Hoy en día, la informalidad en Bolivia frena la productividad, distorsiona la competencia, reduce la inversión, disminuye los ingresos públicos, perpetúa la precariedad laboral, aumenta la conflictividad, erosiona los valores sociales, fomenta la ilegalidad y reproduce el atraso y la pobreza.
Hacia el futuro, la situación no se muestra auspiciosa. La crisis actual produce la pérdida de empleos y la disminución del poder adquisitivo, obligando a las familias a desarrollar emprendimientos informales para sobrevivir. Además, el auge de las redes sociales ha democratizado el acceso al comercio y los servicios, generando una explosión de microemprendimientos digitales informales que alcanzan a estratos medios y a los jóvenes, y proyectando este fenómeno hacia nuevos niveles de descontrol.
Es evidente que una formalización completa es una meta irreal. Sin embargo, debemos entender que la informalidad no es un rasgo cultural sino un problema concreto que condiciona nuestra economía y que puede enfrentarse con soluciones integrales, coherentes y estratégicas aplicadas con decisión, inteligencia y visión de largo plazo.
Las medidas que se deben tomar desde el principio son muy claras: simplificación administrativa y tributaria; generación de beneficios concretos para formalizarse; digitalización masiva de trámites, facturación electrónica, trazabilidad de pagos, y; sobre todo, un cambio cultural que deje de considerar a la informalidad como “resistencia popular” y la reconozca como una distorsión estructural originada en decisiones y omisiones políticas que la han fomentado.
La informalidad es el mayor desafío de nuestra economía. Reducirla a niveles manejables no solo es posible, sino indispensable. No estamos ante un efecto colateral del subdesarrollo, sino frente a las consecuencias de un modelo económico y político retrógrado que debemos desmontar si realmente queremos iniciar un proceso de recuperación y crecimiento sostenible.

> _Material presentado_:
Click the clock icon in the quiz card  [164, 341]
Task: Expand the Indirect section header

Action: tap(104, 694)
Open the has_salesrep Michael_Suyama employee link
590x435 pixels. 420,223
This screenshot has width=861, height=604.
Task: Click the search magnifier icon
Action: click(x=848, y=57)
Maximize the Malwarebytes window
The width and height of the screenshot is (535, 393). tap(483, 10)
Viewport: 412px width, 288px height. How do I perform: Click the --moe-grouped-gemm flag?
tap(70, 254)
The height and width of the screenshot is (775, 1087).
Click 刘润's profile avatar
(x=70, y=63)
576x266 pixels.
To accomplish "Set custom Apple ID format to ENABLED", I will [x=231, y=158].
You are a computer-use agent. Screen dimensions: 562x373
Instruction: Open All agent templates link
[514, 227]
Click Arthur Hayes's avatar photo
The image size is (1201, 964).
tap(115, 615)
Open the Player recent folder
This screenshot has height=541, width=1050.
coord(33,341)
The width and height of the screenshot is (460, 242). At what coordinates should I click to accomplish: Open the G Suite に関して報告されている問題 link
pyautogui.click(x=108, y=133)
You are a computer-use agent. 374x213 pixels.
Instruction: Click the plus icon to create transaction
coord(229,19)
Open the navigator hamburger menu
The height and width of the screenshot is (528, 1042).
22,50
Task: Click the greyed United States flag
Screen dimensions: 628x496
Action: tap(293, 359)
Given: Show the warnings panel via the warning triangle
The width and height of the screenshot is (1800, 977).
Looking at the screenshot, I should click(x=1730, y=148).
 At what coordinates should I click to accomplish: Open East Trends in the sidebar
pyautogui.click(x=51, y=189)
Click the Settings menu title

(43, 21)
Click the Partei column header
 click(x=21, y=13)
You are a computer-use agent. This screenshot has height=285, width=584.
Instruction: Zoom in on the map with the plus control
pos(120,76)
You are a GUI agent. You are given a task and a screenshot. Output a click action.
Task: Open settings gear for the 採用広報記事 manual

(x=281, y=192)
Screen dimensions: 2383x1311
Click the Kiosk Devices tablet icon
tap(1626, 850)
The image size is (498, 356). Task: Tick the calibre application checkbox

> _Haz esto_: Reproduce el fragmento del texto sobre la informalidad que empieza en "Hoy en día, la" y termina en "niveles de descontrol.", renombrando "Bolivia" como "Paraguay".

> _Solución_:
Hoy en día, la informalidad en Paraguay frena la productividad, distorsiona la competencia, reduce la inversión, disminuye los ingresos públicos, perpetúa la precariedad laboral, aumenta la conflictividad, erosiona los valores sociales, fomenta la ilegalidad y reproduce el atraso y la pobreza.
Hacia el futuro, la situación no se muestra auspiciosa. La crisis actual produce la pérdida de empleos y la disminución del poder adquisitivo, obligando a las familias a desarrollar emprendimientos informales para sobrevivir. Además, el auge de las redes sociales ha democratizado el acceso al comercio y los servicios, generando una explosión de microemprendimientos digitales informales que alcanzan a estratos medios y a los jóvenes, y proyectando este fenómeno hacia nuevos niveles de descontrol.